Selon M. Ghenea, ses étudiants sont souvent plus au courant de ce qui se passe actuellement dans le monde de l'art que leurs professeurs, et utilisent les médias sociaux et YouTube pour apprendre de nouvelles techniques.
"La nouvelle génération pense en dehors des sentiers battus", explique-t-il. "Ils photographient et publient leurs œuvres sur Instagram et Facebook, ils n'ont donc pas besoin de galeries".
En fait, l'art irakien a trouvé une nouvelle vie dans le domaine numérique. Pas seulement dans le cadre d'initiatives telles que le Musée virtuel de l'Iraq, mais aussi dans la manière dont les médias sociaux ont contribué à réduire le fossé toujours présent entre les artistes iraquiens du pays et ceux de la diaspora.
"Désormais, les artistes irakiens de Londres peuvent facilement échanger des idées avec leurs collègues de Bagdad", explique Mme Ghenea.
Tandis que des artistes établis au Royaume-Uni, comme Hannah Mallalah, comblent physiquement la distance entre l'"exil" et le "chez-soi" en se rendant fréquemment en Iraq, de jeunes artistes de la diaspora font un usage libéral des nouvelles technologies pour créer un art évocateur.

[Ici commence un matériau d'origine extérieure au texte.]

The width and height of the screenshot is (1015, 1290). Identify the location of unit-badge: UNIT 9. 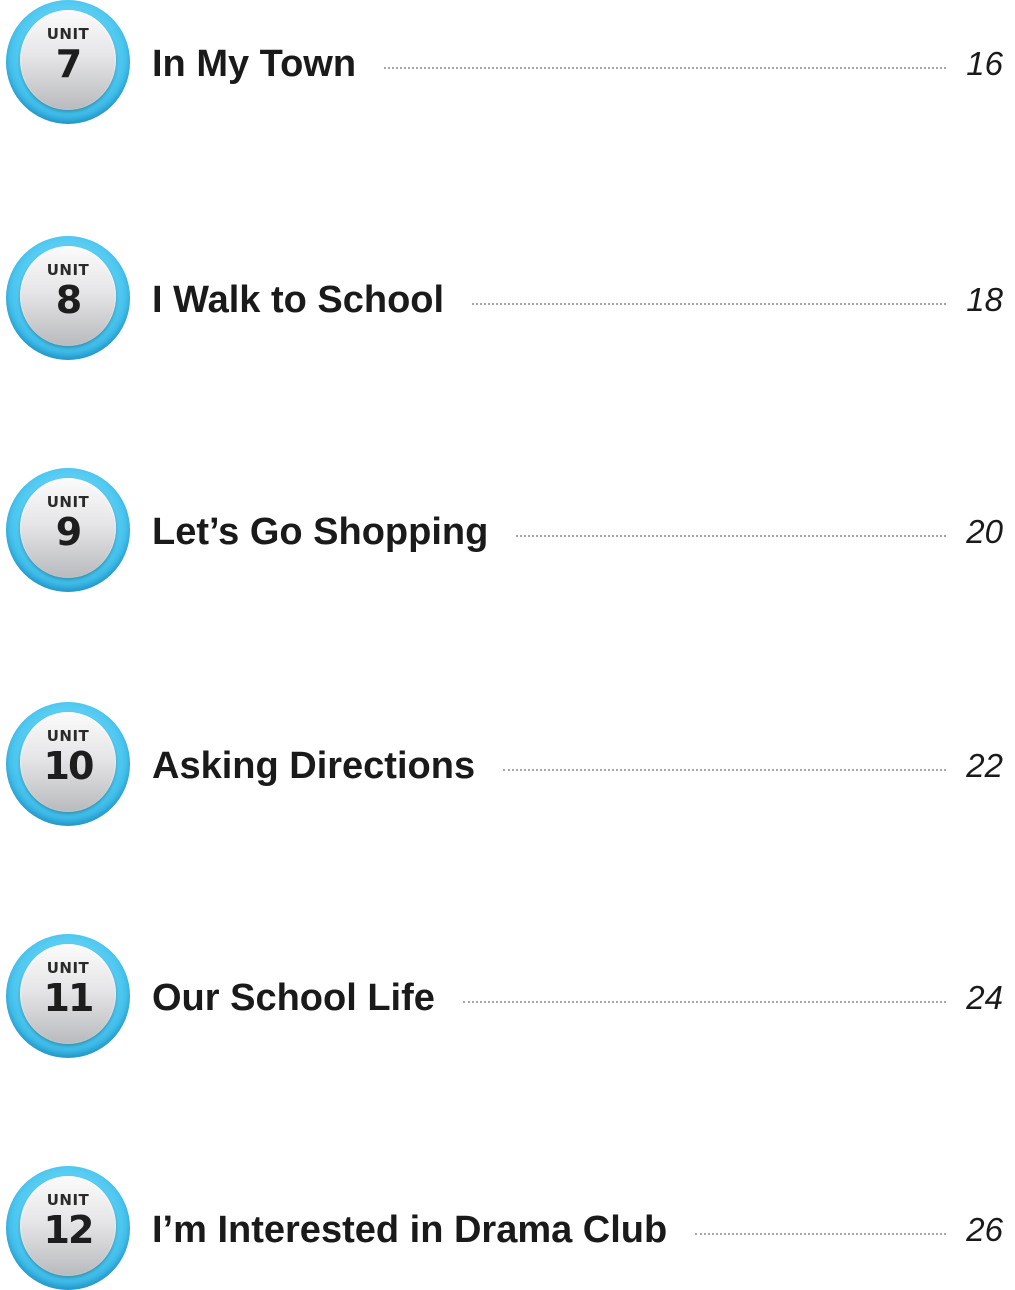
(68, 530).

"Cette version éco-féministe de l'épopée deGilgamesh, réalisée par l'artiste irakienne Asmaa Alanbari, basée à Londres, réimagine l'histoire ancienne sous la forme d'une fable sur le changement climatique, qui représente aujourd'hui une plus grande menace pour les sites du patrimoine irakien que l'ISIS, car la désertification, les barrages et les inondations qui en découlent menacent des dizaines de sites anciens et les tempêtes de poussière paralysent le pays.
Un collage d'images intègre l'écriture cunéiforme du conte original avec des images de la pollution des océans, du Londres contemporain et des images des médias sociaux montrant ISIS détruisant des statues assyriennes, reliant ainsi le patrimoine matériel et immatériel, la perte culturelle et le déplacement. La musique originale du compositeur irakien Layth Sadiq, l'accompagnement en direct du joueur de oud irakien Ehsan Emam et la performance de la danseuse Yen-Ching Lin (anciennement de l'Akram Khan Company) complètent la mise en scène.

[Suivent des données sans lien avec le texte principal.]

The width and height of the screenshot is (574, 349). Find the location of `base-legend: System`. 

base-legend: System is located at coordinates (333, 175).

Pourtant, le virtuel n'est qu'une pâle apparition du réel et l'atmosphère de Bagdad constitue une part essentielle de l'art irakien.
"Je suis inspiré par cette ville", dit Ghenea. "Par ses odeurs, ses couleurs, ses textures, son histoire et ses foules".
"Et c'est toujours l'âme de Bagdad, cet endroit", dit Sabti. Il est difficile de ne pas être d'accord, car les jeunes étudiants en art et les rossignols affluent dans ses galeries spacieuses et ses jardins luxuriants. À l'instar des artistes irakiens, la galerie a résisté à trois décennies de guerre et d'occupation, demeurant un symbole durable de beauté et d'espoir.